ぞれ単一の想念があり、それが立体画像に観えた。

この時、マーヤの仕組みを観たのだが、その知識が

なくて理解しなかった。

様々な超越的な力がやってきて、「自分は体を

持っているけれど、人間ではない」と確信した。

10日間の瞑想を終わり、その数日後、アパートの

畳に座り、眼を閉じると、仰天するような霊的

世界が開示され、「やっぱり僕は人間じゃあない」と

再確認する。

皆さんの本性もそうなんだ。

 

想念を透視する

話しは、ここからだ。

そのころは、瞑想が何か知らなかったけれど、

すぐさま「心の観察」をしたことを覚えている。

心の観察には、何のテーマも要らない。とにかく

心の中をただ観ることだ。<中略>

その観察において、僕の心の中に、社員にケチ

付けする自分を発見した。その瞬間、その自分が

消えたのだ。

すると、体中から白い煙か?霧状の微粒子が

噴き出して、全身を覆った。

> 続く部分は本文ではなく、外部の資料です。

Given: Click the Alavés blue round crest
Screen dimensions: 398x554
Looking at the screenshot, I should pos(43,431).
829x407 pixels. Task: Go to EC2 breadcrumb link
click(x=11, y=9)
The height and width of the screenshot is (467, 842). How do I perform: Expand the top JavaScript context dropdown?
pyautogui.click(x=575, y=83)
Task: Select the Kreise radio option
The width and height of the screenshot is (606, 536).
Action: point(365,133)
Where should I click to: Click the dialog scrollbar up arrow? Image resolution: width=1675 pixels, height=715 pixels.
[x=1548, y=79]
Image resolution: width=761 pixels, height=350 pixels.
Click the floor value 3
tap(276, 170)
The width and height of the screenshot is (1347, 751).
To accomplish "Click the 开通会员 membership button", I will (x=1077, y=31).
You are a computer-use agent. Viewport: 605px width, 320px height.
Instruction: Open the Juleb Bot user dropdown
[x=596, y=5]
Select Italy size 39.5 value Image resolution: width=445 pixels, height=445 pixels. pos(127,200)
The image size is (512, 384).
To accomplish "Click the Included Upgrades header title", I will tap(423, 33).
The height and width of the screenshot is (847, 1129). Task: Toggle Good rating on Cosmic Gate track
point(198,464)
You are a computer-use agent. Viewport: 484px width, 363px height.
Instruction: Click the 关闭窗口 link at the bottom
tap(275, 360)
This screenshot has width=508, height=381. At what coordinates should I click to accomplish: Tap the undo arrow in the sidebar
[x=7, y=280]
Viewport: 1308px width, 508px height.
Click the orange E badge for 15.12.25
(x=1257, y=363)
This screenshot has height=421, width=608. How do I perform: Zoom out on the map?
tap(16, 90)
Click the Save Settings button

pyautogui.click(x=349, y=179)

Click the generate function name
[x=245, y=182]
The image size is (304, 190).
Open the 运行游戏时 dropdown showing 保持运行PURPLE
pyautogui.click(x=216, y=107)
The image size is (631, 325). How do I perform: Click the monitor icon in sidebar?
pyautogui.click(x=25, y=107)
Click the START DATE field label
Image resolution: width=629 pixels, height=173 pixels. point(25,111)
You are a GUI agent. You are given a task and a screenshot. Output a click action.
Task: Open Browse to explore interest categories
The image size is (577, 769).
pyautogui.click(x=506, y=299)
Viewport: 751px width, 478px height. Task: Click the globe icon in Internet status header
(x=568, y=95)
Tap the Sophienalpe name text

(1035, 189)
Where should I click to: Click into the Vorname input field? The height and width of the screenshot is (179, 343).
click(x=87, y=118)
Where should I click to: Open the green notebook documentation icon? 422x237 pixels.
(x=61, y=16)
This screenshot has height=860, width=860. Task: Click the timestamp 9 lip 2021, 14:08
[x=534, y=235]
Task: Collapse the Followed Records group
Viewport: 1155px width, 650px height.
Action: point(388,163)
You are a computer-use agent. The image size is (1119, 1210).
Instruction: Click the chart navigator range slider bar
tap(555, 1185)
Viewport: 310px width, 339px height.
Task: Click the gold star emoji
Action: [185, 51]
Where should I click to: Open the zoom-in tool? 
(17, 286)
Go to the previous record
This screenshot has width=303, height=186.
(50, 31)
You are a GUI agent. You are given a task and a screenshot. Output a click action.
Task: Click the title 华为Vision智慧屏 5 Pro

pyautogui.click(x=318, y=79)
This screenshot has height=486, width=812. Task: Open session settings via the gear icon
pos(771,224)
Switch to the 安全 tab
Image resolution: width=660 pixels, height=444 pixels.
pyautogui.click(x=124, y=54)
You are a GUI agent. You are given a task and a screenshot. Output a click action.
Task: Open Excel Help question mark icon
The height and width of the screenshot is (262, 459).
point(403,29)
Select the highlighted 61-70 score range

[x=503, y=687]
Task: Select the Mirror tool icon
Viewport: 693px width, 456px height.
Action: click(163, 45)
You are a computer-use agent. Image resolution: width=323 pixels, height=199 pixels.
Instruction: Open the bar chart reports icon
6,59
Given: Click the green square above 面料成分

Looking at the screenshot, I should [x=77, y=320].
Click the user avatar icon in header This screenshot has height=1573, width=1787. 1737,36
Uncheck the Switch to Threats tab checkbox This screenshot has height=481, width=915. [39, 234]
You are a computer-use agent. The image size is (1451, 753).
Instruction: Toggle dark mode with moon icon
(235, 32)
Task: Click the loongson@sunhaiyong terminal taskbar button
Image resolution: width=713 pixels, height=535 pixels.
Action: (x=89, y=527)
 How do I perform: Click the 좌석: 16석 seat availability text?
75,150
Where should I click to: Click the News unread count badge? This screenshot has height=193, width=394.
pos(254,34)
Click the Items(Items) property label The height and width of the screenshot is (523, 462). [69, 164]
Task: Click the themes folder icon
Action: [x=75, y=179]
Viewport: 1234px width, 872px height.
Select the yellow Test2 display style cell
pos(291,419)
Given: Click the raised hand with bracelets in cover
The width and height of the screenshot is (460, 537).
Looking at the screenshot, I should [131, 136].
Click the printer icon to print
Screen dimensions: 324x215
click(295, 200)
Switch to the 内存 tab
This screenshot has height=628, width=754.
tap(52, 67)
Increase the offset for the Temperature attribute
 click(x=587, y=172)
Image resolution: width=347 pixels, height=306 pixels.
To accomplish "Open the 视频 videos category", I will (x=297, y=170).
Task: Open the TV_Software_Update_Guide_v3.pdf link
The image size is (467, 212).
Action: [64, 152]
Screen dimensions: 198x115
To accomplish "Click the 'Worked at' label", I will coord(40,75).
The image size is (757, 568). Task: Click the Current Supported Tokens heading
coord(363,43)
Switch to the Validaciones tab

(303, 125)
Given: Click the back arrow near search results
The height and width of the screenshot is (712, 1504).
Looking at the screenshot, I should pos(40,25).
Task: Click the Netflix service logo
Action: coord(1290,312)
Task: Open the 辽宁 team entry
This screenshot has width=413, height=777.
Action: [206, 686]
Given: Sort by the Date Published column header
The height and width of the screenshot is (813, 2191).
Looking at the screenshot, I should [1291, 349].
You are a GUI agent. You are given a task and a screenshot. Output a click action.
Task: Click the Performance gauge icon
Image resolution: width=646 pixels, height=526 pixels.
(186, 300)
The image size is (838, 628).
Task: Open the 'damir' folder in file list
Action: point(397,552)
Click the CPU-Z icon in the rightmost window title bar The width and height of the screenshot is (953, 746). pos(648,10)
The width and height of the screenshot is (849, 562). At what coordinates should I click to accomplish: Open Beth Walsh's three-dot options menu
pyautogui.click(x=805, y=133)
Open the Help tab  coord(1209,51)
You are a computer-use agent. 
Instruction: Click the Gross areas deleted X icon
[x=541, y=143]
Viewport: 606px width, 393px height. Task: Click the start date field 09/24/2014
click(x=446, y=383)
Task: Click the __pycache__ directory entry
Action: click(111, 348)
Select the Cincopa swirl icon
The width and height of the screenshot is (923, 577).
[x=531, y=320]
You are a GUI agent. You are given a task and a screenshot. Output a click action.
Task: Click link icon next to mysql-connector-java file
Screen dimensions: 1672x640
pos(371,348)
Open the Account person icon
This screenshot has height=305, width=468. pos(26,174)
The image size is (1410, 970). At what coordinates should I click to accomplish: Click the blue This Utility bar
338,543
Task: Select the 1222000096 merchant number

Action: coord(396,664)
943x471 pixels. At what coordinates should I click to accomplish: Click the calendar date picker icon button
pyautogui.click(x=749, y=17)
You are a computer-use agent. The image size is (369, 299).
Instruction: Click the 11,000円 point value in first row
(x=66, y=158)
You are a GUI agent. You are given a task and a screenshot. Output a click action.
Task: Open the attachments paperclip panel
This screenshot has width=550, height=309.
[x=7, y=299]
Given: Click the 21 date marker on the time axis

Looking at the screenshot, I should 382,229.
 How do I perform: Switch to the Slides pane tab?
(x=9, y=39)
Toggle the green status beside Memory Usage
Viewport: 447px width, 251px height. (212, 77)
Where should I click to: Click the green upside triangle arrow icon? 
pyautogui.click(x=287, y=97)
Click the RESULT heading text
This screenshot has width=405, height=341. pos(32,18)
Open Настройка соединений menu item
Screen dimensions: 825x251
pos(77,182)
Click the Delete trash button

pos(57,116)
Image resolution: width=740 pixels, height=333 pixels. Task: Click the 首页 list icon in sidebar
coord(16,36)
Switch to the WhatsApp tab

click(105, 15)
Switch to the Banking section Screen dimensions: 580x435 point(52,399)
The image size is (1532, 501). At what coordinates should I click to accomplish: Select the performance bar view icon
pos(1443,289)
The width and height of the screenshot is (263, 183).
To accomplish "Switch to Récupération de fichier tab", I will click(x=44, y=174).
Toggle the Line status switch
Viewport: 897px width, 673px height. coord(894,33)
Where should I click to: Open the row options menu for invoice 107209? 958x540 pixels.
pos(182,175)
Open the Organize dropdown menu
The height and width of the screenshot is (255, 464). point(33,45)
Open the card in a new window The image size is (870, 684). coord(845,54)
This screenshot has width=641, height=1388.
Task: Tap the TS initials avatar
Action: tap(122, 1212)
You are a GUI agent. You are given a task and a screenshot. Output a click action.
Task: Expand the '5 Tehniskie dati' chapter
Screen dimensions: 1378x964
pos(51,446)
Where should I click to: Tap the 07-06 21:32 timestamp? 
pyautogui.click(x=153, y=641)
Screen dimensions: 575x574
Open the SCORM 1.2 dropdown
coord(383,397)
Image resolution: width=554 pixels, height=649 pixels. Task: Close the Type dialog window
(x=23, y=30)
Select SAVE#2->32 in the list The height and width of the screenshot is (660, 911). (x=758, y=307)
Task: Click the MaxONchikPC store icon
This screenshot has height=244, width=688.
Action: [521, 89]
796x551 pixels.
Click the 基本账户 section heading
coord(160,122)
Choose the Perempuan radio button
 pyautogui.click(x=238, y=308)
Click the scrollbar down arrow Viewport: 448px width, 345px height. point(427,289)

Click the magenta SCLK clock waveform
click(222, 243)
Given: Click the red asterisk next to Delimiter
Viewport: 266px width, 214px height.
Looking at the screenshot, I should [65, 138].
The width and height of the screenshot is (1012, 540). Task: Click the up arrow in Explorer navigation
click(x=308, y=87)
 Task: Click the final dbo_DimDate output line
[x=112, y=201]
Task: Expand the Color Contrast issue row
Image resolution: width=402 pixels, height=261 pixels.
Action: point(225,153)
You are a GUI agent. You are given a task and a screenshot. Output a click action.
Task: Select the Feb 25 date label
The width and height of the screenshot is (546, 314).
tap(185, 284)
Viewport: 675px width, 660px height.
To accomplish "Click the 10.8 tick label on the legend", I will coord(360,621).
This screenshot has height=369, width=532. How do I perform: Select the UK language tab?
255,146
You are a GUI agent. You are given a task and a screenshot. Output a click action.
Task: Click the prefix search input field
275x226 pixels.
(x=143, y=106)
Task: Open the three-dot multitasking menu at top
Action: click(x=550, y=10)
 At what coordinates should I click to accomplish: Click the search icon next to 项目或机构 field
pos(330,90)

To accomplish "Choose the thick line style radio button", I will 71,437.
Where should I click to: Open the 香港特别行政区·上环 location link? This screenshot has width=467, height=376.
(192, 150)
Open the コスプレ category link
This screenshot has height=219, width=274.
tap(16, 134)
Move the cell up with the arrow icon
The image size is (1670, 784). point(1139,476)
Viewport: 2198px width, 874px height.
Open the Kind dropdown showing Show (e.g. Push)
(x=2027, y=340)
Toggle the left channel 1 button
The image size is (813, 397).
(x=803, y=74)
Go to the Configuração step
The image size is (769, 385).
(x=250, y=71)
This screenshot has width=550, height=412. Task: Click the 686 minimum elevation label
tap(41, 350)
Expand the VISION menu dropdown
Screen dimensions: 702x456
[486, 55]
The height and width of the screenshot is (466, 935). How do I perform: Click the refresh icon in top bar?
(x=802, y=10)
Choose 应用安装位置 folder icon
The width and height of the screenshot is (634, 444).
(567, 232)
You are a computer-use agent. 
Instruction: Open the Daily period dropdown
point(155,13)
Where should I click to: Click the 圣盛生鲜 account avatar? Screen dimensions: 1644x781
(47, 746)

この時、「何を

観ても動じてはいけない」と言うことを何故か

知っていた。ここで、心を動かしたなら瞑想は

失敗に終わる。このようなことは、皆さんも

肝に銘じたほうがいい。

超微粒子は、僕の目の前に集まり、凝縮して

白く大きな霊狐になった。大きな尻尾が二本も

あり、体は大きい。尾の先から顔までは、

タタミ縦方向よりも長かったから、およそ2m

くらいだろう。

霊菰の体を撫でてみれば、思いのほか柔らかな

毛であって、心臓はどくどくと脈を打っていた。

「まさに生き物だ!」という知覚があった。

それから霊狐との対話があったが省略する。

 

苦の原因と消滅

以上は、おおざっぱではあるが、心の観察に

ついての実例を述べた。この体験は多面的な

説明が生じるけれど、最も重要な視点がある。

それは、想念を観るとき、物事の結果が外界の

現れであり、自分の内側に生じる想念を観て、

それが原因だと理解したという瞑想体験だ。

これが転じて、不幸や悲しみが去来するのも、

対人関係や、仕事がうまく行かないことも、

その原因となる想念が自分の心の中にあり、

外側に原因はないということを悟らなければ

意味がない。

皆さんの参考になると良いね。

 

このような超越的な瞑想体験は、真我に到達

した訳ではない。小学一年の時に告知された

ボロボロのボロボロになるための激苦体感が、

それからの人生に控えていたのだから。